Some newer laboratory tests may be classified as experimental by insurers. Appeal by providing evidence of the test's clinical validity — FDA clearance, published clinical utility studies, inclusion in clinical practice guidelines, and CLIA certification of the performing laboratory. Explain specifically how the test result will change clinical management. If the test is covered by Medicare or other major insurers, cite that as evidence of accepted clinical use.
Are genetic lab tests covered differently?

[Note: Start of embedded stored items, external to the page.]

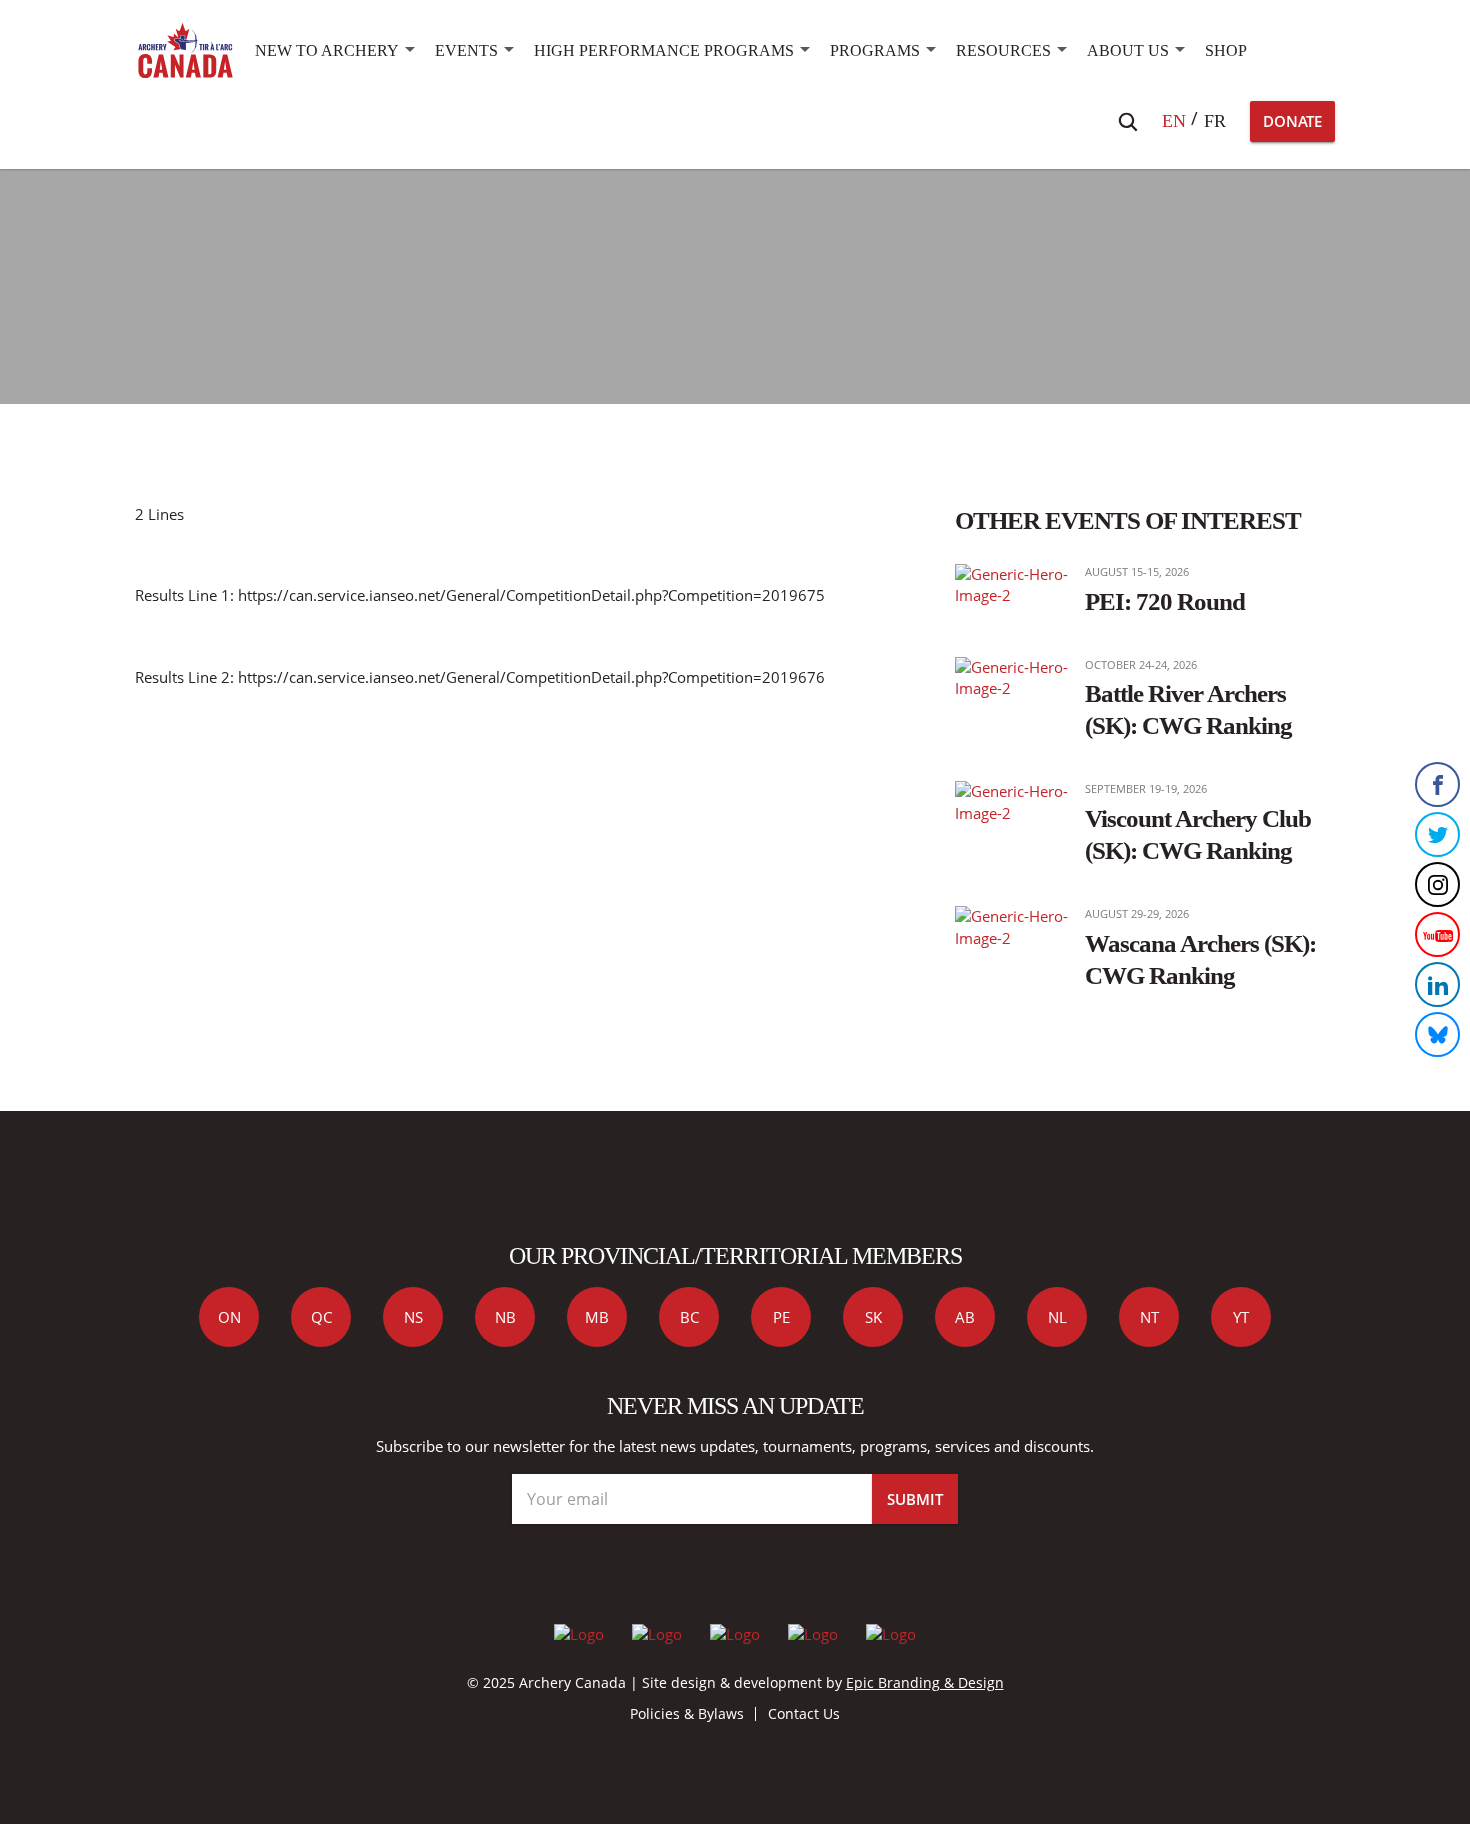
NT (1149, 1317)
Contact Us (804, 1713)
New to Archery (327, 50)
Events (466, 50)
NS (413, 1317)
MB (597, 1317)
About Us (1128, 50)
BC (689, 1317)
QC (321, 1317)
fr (1215, 121)
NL (1057, 1317)
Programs (875, 50)
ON (229, 1317)
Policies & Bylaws (687, 1713)
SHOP (1226, 50)
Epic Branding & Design (925, 1682)
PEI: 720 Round (1165, 601)
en (1174, 121)
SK (873, 1317)
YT (1241, 1317)
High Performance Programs (664, 50)
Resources (1003, 50)
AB (965, 1317)
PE (781, 1317)
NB (505, 1317)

Genetic tests are covered under specific clinical criteria — typically when you meet established guidelines (NCCN, ACMG) for testing. Standard lab work coverage policies do not apply to genetic tests, which have their own medical policies. Genetic lab test appeals require documentation of clinical criteria met, genetic counselor assessment if applicable, and specific clinical management implications of the results. See our genetic testing appeal guide for detailed guidance.
Sources: ACA Section 2719 · ERISA Section 503 · No Surprises Act · CMS regulations · State insurance codes · Clinical practice guidelines. Disclaimer: This article is for informational purposes only. Coverage rules vary by plan type and state. Consult a patient advocate or healthcare attorney for advice specific to your situation. Last updated: 2026-03-28.